Les follicules pileux complètement développés contiennent plusieurs sous-populations distinctes de mélanocytes réparties dans des compartiments différents (illustrés à la figure 1) [11]. Des mélanoblastes amélanotiques mal différenciés ou indifférenciés persistent dans le réservoir supérieur du follicule pileux (renflement du cheveu), la gaine radiculaire externe et la partie proximale de la matrice du bulbe pileux [11]. Des mélanocytes matures sont présents dans l’infundibulum, les glandes sébacées et la partie supérieure de la matrice du bulbe pileux autour et au-dessus de la papille folliculaire dermique [11]. Les mélanocytes matures contiennent des mélanosomes et se sont révélés exprimer des protéines et des enzymes mélogéniques, notamment TYR, TYRP1 et pMel17 [6]. Ce sont les mélanocytes totalement différenciés de la matrice du bulbe pileux qui synthétisent et transfèrent la mélanine aux kératinocytes précorticaux pour la pigmentation de la tige pilaire en croissance [11].

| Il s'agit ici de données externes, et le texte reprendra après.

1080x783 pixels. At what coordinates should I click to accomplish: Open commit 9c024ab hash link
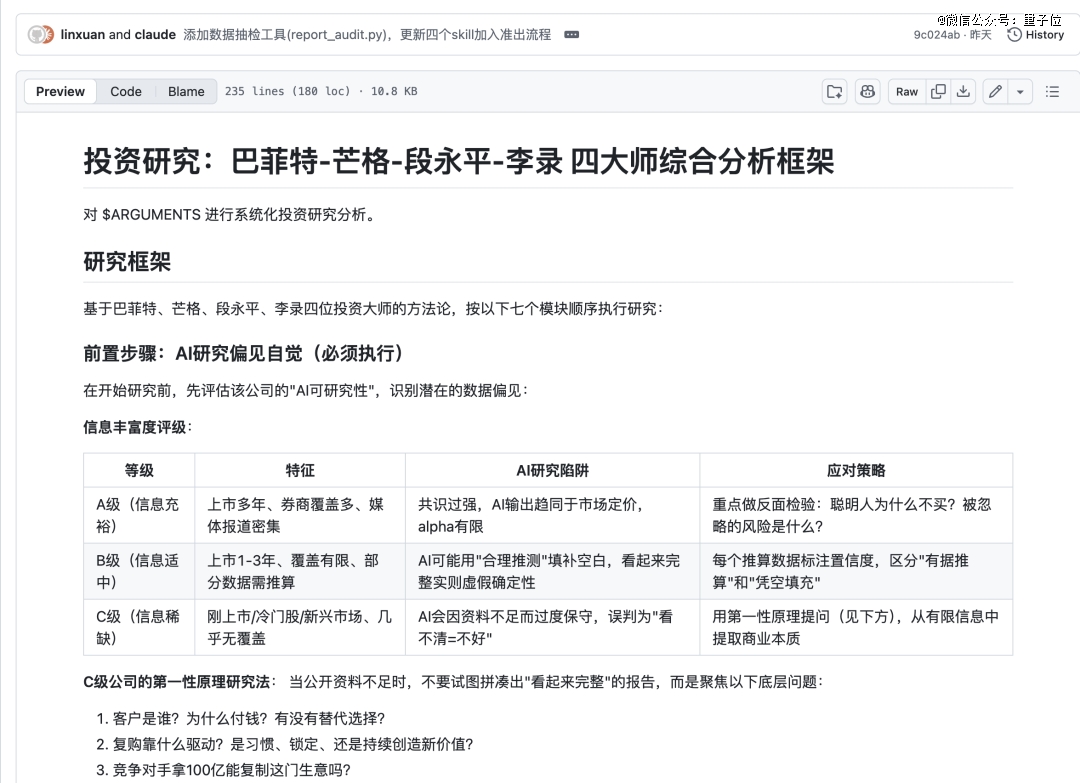[x=937, y=35]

Bien que les mélanocytes folliculaires et épidermiques partagent la même origine embryonnaire, des différences frappantes dans la biologie cellulaire des mélanocytes peuvent être observées entre les deux types de mélanocytes (Tableau 1). Les mélanocytes actifs dans l’unité mélanique folliculaire sont plus gros, plus dendritiques, produisent des mélanosomes plus gros et ont un appareil de Golgi et un réticulum endoplasmique rugueux plus étendus que les mélanocytes épidermiques [11, 12]. Des différences d’expression des protéines mélanogènes ont également été identifiées: TYRP-2 est absent des mélanocytes produisant de la mélanine dans le bulbe pileux, mais est présent dans l’épiderme du cuir chevelu [13].

Figure 1: Follicule pileux pigmenté jeune

II. Mélanogénèse et cycle de croissance des cheveux

La différence principale entre la production de pigment dans les mélanocytes épithéliaux et folliculaires est que la mélanogénèse dans les mélanocytes pileux est étroitement liée au cycle de croissance des cheveux, alors que la production de mélanine dans les mélanocytes épidermiques est continue [11, 12].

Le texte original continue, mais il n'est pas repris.